What you keep when you leave
A vendor who effectively locks in your data and your models has no place in private AI infrastructure, precisely because independence from any single vendor is one of the main reasons for choosing this solution. Model weights, configuration and all processed data stay in a format you can take with you if you switch vendors. Exactly how this exit works, what deadlines apply and what it costs, we describe in full at Switching AI provider.
The path from assessment to operations
Building private AI infrastructure with us follows four phases. In the assessment, which takes about a week, we review your existing systems, your data situation and the legal requirements that apply to you. In the pilot, which delivers a first internal test within 72 hours, we show what a specific use case looks like on the new infrastructure. In the rollout, which takes 4 to 10 weeks depending on scope, this becomes a productive system with the access rights and audit trails your company requires. In ongoing operations afterwards, we take over monitoring, model maintenance and cost control, cancellable monthly after a minimum term.
The exact price for your case is only fixed in writing after the assessment, because it depends on data volume, the number of use cases and existing infrastructure. For orientation, the price frames are at Pricing.
Throughout the whole path, a named contact on our side stays responsible for you, so questions never get lost between changing responsibilities. After the rollout, the same person, possibly with an expanded operations team, takes over ongoing support, so no knowledge is lost at the handover between project and operations.
How this differs from a plain cloud installation
Some vendors already call an installation in any cloud environment private AI infrastructure, even when the underlying servers are shared and the cloud operator technically has access to the data. We define the term more narrowly. Private AI infrastructure with us means the servers either belong to you or are reserved exclusively for you, the location is named in the contract - usually Germany or another EU location - and no third party has access to the processed data without your consent. This distinction is usually the decisive point when a data protection officer or an audit reviews the setup.

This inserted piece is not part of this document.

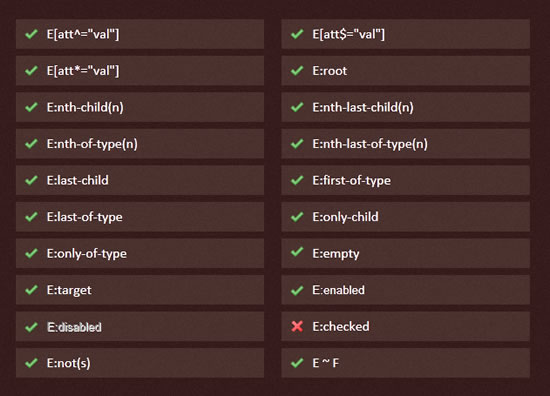Select the E:last-child text

click(x=78, y=180)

Which sectors benefit most
Private AI infrastructure is broadly useful across sectors, but it becomes especially urgent wherever personal or business-critical data is processed at scale - healthcare, financial services or public administration, for example. Demand is also growing in manufacturing and logistics, as soon as operating data, design documents or supplier contracts are meant to feed into a language model that must never reach competitors or an external vendor. Typical use cases by sector are at Industries.

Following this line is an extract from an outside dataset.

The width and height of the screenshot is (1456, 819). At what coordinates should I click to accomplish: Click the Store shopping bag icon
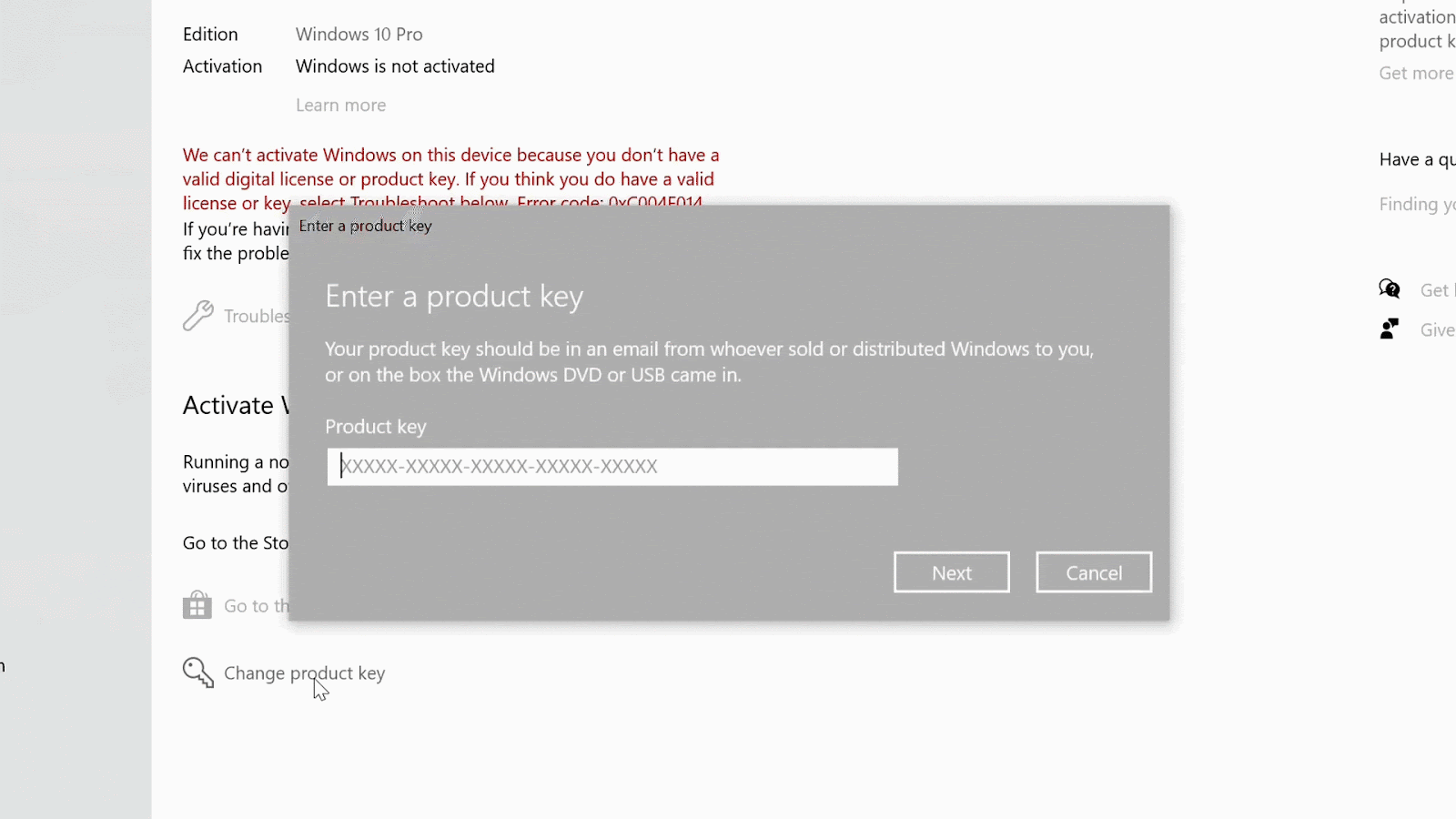click(197, 605)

Who on your side should be involved
A project to build private AI infrastructure usually involves more than just the IT department. It helps to involve your data protection officer early, because they can assess data processing from the start rather than being asked only after the rollout. It also helps to involve the business unit that will use the use case later, because they know the exceptions and edge cases a purely technical team often misses. We moderate this exchange during the assessment, so the result is a system that holds up both technically and organisationally.